Records supplied —

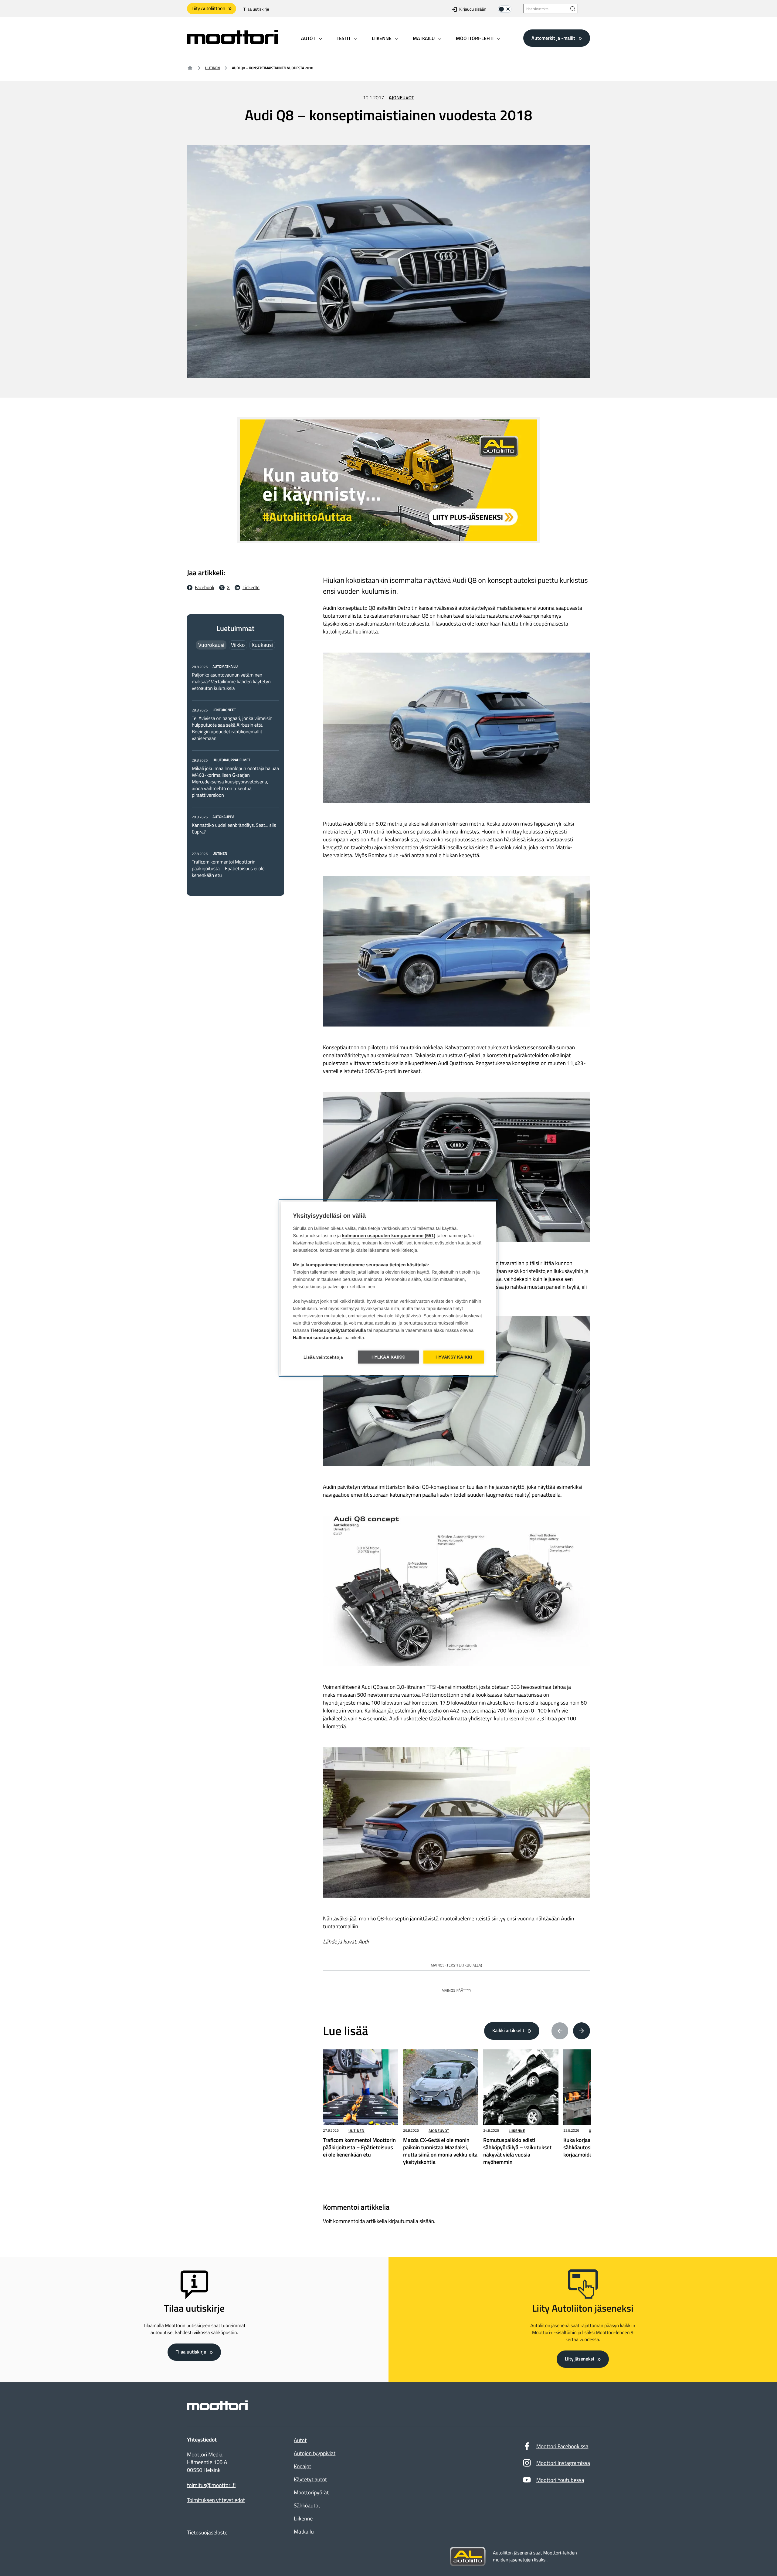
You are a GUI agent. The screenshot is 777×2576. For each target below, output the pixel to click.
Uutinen (212, 68)
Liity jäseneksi (579, 2359)
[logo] (232, 42)
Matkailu (304, 2531)
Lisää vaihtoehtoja (323, 1357)
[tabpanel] (235, 771)
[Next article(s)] (581, 2030)
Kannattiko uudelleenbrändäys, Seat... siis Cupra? (234, 829)
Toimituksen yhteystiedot (216, 2500)
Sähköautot (307, 2505)
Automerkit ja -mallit (553, 38)
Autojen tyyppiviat (314, 2453)
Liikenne (517, 2130)
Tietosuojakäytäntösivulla (338, 1330)
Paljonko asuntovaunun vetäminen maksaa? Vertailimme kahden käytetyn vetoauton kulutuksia (231, 681)
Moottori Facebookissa (562, 2446)
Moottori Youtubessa (560, 2480)
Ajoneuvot (401, 97)
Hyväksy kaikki (454, 1357)
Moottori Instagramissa (563, 2463)
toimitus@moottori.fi (211, 2485)
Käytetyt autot (310, 2479)
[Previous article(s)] (559, 2030)
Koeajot (302, 2466)
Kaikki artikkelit (508, 2030)
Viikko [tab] (238, 645)
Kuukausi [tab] (262, 645)
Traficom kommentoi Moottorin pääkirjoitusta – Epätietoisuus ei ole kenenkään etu (228, 868)
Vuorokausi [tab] (211, 645)
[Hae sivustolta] (573, 8)
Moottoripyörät (311, 2492)
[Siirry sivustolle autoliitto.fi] (468, 2556)
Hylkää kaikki (389, 1357)
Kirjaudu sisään (472, 9)
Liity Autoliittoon (208, 8)
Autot (300, 2440)
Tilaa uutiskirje (256, 9)
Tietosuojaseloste (207, 2532)
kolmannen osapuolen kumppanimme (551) (389, 1235)
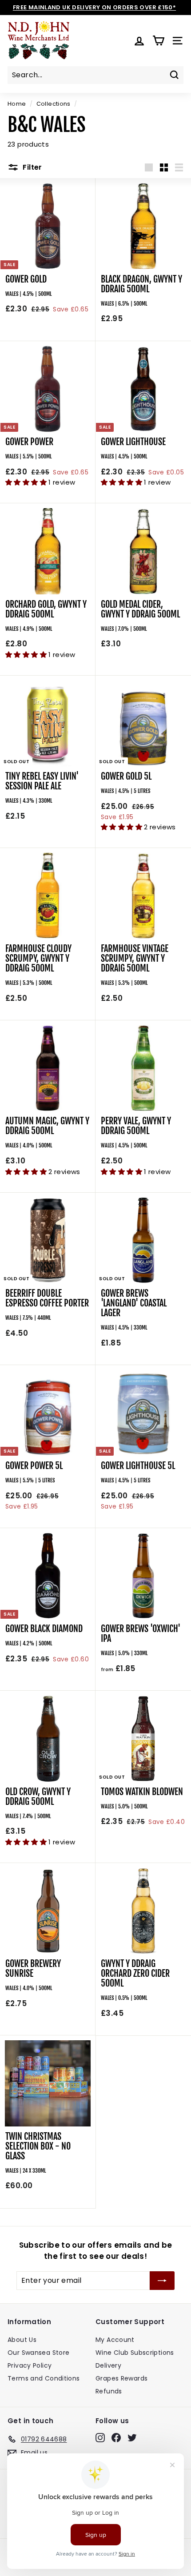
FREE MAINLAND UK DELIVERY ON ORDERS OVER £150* (94, 7)
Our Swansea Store (38, 2352)
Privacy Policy (30, 2365)
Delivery (108, 2365)
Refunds (109, 2391)
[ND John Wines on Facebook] (116, 2438)
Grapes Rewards (121, 2378)
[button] (26, 482)
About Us (22, 2339)
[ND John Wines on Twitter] (132, 2438)
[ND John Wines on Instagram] (100, 2438)
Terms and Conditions (44, 2378)
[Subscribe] (162, 2280)
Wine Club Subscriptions (135, 2352)
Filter (31, 167)
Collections (53, 103)
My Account (115, 2339)
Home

What you need to do —
Leave out the pictures, then repeat the listing above exactly from its first line to the line with "[ND John Wines on Instagram] (100, 2438)", inclusive.

Answer below —
You are a GUI agent. The screenshot is 777×2576. For each target below, output the pixel to click.
Uutinen (212, 68)
Liity jäseneksi (579, 2359)
[logo] (232, 42)
Matkailu (304, 2531)
Lisää vaihtoehtoja (323, 1357)
[tabpanel] (235, 771)
[Next article(s)] (581, 2030)
Kannattiko uudelleenbrändäys, Seat... siis Cupra? (234, 829)
Toimituksen yhteystiedot (216, 2500)
Sähköautot (307, 2505)
Automerkit ja -mallit (553, 38)
Autojen tyyppiviat (314, 2453)
Liikenne (517, 2130)
Tietosuojakäytäntösivulla (338, 1330)
Paljonko asuntovaunun vetäminen maksaa? Vertailimme kahden käytetyn vetoauton kulutuksia (231, 681)
Moottori Facebookissa (562, 2446)
Moottori Youtubessa (560, 2480)
Ajoneuvot (401, 97)
Hyväksy kaikki (454, 1357)
Moottori Instagramissa (563, 2463)
toimitus@moottori.fi (211, 2485)
Käytetyt autot (310, 2479)
[Previous article(s)] (559, 2030)
Koeajot (302, 2466)
Kaikki artikkelit (508, 2030)
Viikko [tab] (238, 645)
Kuukausi [tab] (262, 645)
Traficom kommentoi Moottorin pääkirjoitusta – Epätietoisuus ei ole kenenkään etu (228, 868)
Vuorokausi [tab] (211, 645)
[Hae sivustolta] (573, 8)
Moottoripyörät (311, 2492)
[Siirry sivustolle autoliitto.fi] (468, 2556)
Hylkää kaikki (389, 1357)
Kirjaudu sisään (472, 9)
Liity Autoliittoon (208, 8)
Autot (300, 2440)
Tilaa uutiskirje (256, 9)
Tietosuojaseloste (207, 2532)
kolmannen osapuolen kumppanimme (551) (389, 1235)
FREE MAINLAND UK DELIVERY ON ORDERS OVER £150* (94, 7)
Our Swansea Store (38, 2352)
Privacy Policy (30, 2365)
Delivery (108, 2365)
Refunds (109, 2391)
[ND John Wines on Facebook] (116, 2438)
Grapes Rewards (121, 2378)
[button] (26, 482)
About Us (22, 2339)
[ND John Wines on Twitter] (132, 2438)
[ND John Wines on Instagram] (100, 2438)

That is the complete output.